Too busy to stay updated on the markets? We are here to give you a quick glimpse on what’s happening in the crypto and traditional markets. Tune into our weekly DIFX Trading Analysis and Insights to optimize your trading strategies.
BTC has shown us an interesting week so far, it has made a promising recovery but the market still seems to be heading towards a downward trend.
It made a valiant attempt to recover on Wednesday and gave back gains to show signs of exhaustion. This does match the positive sentiment of the Bitcoin market, but one needs to understand that Bitcoin does not work by itself, it lives in a vacuum.
The market is still in a very tenuous economic situation, Ethereum is no longer an outlier when it comes to the financial markets, especially due to institutional involvement. Ethereum now has a negative correlation to interest rates, much like a lot of other “risk on” assets.
That is why if a daily close is achieved above the $2,100 region, then the ETH market could see a take-off. The market did try to recover during trading on Wednesday but had sold off yet again. As the $2,000 level continues to offer significant resistance, there does seem to be an uphill battle to get above there.
Gold has also shown an interesting week as the US dollar recovered strongly after announcing the minutes of the last US Federal Reserve meeting, which contributed to the increase in the selling of gold price. The losses have reached the support level of $1,760 dollars per ounce before settling around the $1,763 dollars per ounce level. However, investors have shown an increased appetite to buy the dollar as a haven, in addition to the strength factors from the future tightening of the US central bank’s policy, which is negative for gold.
But as history has shown us, buyers prefer buying gold from every bearish level, despite the tendency of global central banks to tighten their policy. In fact, it finds momentum from the increase in global geopolitical tensions.
CRUDE OIL BREAKDOWN
The West Texas Intermediate Crude Oil market has been very negative for a while, and it makes a certain amount of sense that one would see an attempt to turn things background. After all, the market won’t go in one direction forever, and it should be noted that quite a few crosswinds are blowing at the same time. One of the biggest negatives out there is the fact that the world economy seems to be slowing down, therefore it should drive down the demand for crude oil.
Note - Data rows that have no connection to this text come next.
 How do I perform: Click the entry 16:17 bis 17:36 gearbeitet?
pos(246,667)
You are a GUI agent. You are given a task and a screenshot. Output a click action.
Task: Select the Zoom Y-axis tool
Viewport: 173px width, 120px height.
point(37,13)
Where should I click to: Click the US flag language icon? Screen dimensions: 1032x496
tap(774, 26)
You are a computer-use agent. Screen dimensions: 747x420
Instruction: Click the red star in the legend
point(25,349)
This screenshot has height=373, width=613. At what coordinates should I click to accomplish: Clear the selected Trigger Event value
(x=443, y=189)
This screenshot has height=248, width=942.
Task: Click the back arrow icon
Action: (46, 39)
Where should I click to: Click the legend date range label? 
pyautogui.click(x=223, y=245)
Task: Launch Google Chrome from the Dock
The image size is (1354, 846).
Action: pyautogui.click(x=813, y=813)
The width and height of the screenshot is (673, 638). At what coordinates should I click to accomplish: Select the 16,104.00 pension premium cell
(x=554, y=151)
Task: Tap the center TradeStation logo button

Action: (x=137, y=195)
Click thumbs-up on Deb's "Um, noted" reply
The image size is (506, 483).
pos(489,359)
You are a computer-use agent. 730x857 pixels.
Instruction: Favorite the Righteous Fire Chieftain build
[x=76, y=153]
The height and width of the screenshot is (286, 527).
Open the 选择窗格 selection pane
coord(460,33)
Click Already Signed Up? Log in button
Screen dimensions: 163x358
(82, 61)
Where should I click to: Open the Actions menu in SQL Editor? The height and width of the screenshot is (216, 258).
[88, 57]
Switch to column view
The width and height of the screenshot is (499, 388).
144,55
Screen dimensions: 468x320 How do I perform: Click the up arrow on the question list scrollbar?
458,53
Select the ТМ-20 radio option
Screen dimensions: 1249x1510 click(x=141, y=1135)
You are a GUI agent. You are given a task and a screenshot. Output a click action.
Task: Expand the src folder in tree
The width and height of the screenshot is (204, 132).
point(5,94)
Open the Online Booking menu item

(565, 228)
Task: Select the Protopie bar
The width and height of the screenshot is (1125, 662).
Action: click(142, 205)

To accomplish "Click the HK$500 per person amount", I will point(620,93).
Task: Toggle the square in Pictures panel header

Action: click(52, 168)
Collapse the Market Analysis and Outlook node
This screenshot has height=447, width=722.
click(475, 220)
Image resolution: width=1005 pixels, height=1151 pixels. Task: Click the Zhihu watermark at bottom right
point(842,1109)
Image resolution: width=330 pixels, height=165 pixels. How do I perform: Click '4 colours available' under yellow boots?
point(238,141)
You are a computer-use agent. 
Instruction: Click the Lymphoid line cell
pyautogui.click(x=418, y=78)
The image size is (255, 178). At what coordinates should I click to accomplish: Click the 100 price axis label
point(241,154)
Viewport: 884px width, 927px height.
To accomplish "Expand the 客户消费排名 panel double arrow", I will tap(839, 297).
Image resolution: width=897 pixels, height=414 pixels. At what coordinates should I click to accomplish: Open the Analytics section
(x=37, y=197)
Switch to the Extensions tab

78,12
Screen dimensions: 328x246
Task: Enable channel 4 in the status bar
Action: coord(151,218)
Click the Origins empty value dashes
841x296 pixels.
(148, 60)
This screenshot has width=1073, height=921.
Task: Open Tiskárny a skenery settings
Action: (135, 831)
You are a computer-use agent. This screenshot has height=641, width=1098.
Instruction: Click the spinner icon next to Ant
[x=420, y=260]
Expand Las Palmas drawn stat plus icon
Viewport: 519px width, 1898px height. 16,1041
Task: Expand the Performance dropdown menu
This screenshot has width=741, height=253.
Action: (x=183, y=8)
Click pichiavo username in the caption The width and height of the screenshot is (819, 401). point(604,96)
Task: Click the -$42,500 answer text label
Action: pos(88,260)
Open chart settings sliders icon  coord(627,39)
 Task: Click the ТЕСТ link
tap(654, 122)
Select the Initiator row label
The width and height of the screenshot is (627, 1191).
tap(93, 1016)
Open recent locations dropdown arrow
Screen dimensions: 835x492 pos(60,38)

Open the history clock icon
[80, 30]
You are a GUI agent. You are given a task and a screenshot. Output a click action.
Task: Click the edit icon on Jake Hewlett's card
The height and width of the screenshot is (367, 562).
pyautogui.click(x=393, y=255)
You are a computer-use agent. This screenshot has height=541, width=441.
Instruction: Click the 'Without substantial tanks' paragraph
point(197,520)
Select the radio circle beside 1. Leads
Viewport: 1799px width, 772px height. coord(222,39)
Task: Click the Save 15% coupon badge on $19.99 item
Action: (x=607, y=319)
Even with the Russian supply being diverted, the reality is that the market is still trying to price in the fact that demand may fall off a cliff. If this is going to be the case, it’s obvious that the price needs to come back in.
Although it should be noted that if Iran starts to pump crude oil into the global supply chain, it will obviously bring in more supply and, thereby will drive the price down.
Crypto products are unregulated and could be highly volatile. Please be aware of the risks before investing.